**TASK**: Among the entries that follow, find every line with the word "Expand" and list it.

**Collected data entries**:
Segment Open

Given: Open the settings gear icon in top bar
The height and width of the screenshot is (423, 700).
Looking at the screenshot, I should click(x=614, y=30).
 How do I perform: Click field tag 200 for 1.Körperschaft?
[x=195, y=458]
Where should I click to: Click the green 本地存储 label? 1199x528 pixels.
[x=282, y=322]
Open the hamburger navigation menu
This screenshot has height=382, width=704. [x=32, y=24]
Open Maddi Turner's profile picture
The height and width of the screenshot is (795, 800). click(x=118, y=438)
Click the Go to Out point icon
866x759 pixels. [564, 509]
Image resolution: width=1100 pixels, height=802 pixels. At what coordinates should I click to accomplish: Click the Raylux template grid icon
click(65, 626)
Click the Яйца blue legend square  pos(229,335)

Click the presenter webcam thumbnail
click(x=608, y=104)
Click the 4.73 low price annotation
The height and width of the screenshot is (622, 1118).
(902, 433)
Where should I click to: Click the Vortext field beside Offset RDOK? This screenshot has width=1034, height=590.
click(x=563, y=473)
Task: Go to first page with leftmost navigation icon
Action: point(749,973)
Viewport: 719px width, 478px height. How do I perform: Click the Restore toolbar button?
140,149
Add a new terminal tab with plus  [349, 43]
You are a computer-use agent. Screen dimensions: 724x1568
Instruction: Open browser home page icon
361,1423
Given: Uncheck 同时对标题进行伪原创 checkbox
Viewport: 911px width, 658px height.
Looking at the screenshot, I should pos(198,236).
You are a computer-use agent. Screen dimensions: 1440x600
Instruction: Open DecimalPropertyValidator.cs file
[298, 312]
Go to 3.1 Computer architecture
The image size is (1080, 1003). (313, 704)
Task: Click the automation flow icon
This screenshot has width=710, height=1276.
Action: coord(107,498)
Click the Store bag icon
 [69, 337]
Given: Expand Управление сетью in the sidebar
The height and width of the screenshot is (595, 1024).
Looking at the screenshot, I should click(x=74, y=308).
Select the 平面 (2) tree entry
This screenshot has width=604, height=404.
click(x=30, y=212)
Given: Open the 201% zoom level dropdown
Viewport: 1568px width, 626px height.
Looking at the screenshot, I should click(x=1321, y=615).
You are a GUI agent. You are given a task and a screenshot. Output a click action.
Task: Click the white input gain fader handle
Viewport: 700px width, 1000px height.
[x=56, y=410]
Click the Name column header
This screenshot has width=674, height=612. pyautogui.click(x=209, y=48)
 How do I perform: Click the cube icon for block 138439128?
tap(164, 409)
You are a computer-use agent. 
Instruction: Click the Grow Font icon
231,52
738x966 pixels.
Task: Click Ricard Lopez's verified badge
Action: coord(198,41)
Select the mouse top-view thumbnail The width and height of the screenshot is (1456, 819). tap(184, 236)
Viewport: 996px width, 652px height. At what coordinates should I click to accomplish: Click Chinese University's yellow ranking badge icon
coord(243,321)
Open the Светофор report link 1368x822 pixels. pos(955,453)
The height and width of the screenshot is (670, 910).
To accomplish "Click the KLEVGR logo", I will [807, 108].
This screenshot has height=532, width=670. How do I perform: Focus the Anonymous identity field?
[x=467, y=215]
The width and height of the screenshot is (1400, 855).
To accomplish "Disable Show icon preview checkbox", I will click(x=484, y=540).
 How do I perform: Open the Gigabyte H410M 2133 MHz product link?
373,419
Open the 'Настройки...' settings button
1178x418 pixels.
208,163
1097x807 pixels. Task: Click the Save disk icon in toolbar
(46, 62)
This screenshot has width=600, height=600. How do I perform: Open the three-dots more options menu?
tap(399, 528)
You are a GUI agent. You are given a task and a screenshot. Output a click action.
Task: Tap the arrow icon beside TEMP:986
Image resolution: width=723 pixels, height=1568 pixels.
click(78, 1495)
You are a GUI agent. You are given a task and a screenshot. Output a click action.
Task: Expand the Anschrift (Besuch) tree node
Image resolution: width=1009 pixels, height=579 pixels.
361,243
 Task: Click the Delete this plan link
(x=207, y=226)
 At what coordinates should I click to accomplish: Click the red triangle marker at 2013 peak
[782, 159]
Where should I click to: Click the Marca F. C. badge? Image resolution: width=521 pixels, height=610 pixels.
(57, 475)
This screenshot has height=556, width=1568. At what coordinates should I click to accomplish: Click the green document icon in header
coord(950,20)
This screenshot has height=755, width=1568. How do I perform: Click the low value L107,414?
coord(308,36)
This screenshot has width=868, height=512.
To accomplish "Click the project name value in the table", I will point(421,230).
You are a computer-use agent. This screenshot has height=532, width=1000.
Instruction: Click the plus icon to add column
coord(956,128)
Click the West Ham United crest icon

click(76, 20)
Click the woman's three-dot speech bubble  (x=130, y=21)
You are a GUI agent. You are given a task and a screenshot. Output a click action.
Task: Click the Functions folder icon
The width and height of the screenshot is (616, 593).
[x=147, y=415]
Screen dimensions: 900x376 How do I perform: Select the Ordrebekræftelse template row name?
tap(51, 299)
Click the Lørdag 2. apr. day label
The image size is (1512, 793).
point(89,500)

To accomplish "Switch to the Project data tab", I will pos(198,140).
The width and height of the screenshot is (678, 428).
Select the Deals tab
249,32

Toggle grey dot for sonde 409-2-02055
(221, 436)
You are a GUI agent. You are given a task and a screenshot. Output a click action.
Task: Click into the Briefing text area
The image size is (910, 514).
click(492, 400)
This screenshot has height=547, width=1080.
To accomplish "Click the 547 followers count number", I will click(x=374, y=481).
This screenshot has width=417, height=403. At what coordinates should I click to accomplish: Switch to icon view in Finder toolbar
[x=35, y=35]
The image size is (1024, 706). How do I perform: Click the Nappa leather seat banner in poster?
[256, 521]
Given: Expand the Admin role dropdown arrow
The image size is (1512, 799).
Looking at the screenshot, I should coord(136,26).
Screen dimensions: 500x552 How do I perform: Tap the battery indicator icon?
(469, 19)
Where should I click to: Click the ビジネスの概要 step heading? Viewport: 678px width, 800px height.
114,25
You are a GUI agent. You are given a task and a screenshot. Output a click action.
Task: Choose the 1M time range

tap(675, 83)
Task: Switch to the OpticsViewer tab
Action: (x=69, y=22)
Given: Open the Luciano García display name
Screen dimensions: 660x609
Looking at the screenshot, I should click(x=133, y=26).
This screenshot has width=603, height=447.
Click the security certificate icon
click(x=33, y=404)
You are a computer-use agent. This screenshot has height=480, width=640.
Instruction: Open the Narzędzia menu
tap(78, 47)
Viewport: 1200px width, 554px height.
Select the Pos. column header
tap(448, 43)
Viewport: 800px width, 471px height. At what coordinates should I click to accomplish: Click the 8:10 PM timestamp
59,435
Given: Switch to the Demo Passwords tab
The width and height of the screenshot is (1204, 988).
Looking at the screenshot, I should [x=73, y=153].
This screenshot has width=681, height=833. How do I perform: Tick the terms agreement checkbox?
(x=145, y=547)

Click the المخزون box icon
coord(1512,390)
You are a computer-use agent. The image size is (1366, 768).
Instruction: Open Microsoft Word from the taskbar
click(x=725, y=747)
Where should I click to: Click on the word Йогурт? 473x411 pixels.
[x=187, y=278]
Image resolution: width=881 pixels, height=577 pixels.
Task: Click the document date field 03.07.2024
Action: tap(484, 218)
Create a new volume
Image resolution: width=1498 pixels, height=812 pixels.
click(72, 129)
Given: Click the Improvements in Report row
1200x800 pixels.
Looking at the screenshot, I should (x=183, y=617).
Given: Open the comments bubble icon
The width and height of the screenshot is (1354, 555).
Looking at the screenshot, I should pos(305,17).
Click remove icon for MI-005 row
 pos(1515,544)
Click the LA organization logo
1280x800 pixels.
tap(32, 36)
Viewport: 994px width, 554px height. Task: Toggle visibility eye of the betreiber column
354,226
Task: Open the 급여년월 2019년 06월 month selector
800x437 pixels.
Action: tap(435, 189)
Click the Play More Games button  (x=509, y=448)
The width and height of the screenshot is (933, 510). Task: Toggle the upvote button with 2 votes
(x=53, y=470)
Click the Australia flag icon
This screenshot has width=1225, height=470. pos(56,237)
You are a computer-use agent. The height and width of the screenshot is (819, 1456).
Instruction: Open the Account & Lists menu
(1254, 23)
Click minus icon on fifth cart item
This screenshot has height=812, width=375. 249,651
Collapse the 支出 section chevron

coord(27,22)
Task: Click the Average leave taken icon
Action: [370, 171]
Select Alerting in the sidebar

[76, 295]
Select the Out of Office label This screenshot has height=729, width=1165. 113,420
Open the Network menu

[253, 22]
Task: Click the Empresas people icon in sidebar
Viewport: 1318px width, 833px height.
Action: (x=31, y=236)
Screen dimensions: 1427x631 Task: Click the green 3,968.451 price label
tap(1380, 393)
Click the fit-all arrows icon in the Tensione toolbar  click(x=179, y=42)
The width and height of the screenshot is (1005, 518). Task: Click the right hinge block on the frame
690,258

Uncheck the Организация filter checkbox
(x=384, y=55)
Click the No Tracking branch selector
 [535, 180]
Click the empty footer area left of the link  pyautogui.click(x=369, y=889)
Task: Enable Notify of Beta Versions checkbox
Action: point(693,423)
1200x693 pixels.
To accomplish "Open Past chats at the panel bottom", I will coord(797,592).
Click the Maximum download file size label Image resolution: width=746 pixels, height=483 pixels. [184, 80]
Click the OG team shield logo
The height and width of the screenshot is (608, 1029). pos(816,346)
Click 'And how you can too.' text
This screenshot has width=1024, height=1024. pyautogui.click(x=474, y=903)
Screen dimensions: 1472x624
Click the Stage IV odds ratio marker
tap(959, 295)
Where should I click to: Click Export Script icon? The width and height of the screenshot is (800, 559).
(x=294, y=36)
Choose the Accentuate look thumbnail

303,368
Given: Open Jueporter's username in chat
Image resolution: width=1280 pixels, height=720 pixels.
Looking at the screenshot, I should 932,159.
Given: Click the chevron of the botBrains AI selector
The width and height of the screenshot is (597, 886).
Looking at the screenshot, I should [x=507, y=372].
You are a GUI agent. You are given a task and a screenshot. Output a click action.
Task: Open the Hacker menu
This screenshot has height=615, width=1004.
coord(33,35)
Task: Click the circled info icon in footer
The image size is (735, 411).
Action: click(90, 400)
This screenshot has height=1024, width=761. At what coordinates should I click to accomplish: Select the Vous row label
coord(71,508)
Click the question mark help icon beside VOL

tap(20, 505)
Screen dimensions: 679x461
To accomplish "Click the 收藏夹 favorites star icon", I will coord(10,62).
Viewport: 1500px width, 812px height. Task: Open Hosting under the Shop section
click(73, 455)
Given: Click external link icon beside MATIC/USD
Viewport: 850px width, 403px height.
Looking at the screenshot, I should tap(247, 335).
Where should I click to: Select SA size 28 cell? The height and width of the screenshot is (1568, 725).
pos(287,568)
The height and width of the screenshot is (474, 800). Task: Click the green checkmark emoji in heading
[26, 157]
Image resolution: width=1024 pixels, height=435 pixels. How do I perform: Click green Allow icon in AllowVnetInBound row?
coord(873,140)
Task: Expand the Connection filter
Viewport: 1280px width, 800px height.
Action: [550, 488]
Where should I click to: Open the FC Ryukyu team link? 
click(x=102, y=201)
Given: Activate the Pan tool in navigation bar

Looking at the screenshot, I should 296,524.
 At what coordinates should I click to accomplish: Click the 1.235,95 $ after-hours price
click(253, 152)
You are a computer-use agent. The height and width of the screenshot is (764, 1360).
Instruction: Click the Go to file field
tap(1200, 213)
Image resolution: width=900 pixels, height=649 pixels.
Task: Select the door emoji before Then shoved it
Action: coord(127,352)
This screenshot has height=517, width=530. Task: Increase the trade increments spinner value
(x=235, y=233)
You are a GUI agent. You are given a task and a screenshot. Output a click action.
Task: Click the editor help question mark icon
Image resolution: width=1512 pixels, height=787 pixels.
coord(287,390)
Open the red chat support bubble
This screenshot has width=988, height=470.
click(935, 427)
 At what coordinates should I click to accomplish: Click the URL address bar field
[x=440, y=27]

Segment Closed

**SOLUTION**:
Given: Expand Управление сетью in the sidebar
Task: Expand the Anschrift (Besuch) tree node
Given: Expand the Admin role dropdown arrow
Task: Expand the Connection filter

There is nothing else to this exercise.